Exercise:
Your reply should hold exactly the lines from the one that contains "The image size is (2367, 1407)." through the end of the data. Repeat them word for word.

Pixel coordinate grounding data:
● ● ● ●
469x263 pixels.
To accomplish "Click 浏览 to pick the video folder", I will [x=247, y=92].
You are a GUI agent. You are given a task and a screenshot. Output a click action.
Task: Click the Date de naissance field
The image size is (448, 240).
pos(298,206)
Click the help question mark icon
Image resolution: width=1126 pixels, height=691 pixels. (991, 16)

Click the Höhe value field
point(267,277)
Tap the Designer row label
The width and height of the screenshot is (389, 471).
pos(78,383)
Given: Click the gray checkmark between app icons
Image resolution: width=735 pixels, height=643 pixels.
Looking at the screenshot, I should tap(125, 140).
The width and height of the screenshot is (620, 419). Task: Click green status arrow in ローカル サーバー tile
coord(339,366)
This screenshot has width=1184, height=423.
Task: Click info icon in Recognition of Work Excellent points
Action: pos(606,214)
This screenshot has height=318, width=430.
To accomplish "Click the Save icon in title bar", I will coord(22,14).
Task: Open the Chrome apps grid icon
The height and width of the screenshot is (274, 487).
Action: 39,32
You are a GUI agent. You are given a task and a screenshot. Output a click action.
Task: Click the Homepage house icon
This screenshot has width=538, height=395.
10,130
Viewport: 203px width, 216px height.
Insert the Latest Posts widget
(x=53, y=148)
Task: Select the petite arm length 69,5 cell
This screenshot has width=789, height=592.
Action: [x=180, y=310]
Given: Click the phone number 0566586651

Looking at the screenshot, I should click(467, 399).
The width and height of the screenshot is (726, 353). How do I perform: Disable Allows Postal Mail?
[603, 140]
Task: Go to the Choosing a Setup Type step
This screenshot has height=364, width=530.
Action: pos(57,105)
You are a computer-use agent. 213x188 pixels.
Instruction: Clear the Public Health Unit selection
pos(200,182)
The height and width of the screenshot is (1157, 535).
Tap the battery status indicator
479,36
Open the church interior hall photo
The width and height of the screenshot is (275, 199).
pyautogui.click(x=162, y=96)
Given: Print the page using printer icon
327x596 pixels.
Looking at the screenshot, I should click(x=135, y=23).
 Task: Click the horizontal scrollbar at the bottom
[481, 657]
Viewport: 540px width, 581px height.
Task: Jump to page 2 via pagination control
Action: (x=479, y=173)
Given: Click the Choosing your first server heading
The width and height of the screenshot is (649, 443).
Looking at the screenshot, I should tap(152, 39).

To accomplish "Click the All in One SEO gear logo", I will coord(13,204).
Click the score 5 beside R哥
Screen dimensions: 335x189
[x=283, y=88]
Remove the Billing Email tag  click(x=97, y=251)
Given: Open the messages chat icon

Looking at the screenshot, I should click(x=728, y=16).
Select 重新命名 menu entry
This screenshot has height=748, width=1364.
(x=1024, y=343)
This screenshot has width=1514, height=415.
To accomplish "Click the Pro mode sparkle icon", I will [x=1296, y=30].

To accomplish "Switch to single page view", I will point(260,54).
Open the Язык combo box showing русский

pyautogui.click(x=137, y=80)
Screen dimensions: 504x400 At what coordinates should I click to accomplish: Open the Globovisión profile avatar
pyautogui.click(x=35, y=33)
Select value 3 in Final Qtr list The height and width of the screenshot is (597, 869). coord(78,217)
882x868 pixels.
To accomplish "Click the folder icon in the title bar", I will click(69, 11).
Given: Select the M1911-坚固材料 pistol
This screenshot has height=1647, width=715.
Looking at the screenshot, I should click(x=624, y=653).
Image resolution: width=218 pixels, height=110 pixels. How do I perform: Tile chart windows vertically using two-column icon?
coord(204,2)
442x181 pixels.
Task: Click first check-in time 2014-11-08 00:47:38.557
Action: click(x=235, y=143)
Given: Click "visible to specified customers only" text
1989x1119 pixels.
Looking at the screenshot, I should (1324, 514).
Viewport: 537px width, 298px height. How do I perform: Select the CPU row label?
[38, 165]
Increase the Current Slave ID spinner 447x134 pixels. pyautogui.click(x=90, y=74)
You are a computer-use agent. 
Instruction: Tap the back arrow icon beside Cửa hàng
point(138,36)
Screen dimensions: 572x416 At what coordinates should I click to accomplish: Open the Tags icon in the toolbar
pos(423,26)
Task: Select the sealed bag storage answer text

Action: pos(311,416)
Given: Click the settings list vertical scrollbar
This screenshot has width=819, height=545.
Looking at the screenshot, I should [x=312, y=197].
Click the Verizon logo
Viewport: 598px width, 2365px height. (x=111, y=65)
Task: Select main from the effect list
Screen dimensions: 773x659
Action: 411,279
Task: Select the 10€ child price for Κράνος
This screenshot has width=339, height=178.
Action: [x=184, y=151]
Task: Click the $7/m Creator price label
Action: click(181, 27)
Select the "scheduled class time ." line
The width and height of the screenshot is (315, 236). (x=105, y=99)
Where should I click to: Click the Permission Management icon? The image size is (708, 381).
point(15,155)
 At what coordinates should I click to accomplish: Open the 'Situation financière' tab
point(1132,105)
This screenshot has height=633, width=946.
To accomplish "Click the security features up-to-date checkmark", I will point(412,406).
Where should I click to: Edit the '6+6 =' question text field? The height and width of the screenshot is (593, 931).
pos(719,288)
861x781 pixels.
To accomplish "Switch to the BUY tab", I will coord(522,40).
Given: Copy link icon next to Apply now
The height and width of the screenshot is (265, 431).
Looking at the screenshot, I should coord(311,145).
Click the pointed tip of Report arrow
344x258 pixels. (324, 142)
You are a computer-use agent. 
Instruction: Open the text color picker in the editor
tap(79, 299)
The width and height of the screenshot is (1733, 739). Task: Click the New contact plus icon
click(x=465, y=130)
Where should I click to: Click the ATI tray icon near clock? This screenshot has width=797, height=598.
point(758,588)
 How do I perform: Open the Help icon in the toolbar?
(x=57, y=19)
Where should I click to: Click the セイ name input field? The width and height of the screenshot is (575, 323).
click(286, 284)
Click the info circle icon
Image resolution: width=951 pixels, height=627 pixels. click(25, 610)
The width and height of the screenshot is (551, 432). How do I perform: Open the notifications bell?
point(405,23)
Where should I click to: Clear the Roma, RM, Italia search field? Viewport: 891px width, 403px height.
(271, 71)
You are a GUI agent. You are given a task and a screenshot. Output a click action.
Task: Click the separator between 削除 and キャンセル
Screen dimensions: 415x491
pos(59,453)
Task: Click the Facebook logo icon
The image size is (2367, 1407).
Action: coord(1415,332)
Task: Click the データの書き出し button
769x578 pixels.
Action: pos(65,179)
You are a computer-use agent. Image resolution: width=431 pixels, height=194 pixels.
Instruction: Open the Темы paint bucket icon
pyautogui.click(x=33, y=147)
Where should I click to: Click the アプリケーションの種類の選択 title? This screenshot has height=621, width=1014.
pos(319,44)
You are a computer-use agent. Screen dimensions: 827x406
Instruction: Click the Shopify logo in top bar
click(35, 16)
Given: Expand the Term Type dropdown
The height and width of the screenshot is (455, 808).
● ● ● ●
Written response:
The image size is (2367, 1407).
Action: coord(1415,332)
Task: Click the データの書き出し button
769x578 pixels.
Action: pos(65,179)
You are a computer-use agent. Image resolution: width=431 pixels, height=194 pixels.
Instruction: Open the Темы paint bucket icon
pyautogui.click(x=33, y=147)
Where should I click to: Click the アプリケーションの種類の選択 title? This screenshot has height=621, width=1014.
pos(319,44)
You are a computer-use agent. Screen dimensions: 827x406
Instruction: Click the Shopify logo in top bar
click(35, 16)
Given: Expand the Term Type dropdown
The height and width of the screenshot is (455, 808).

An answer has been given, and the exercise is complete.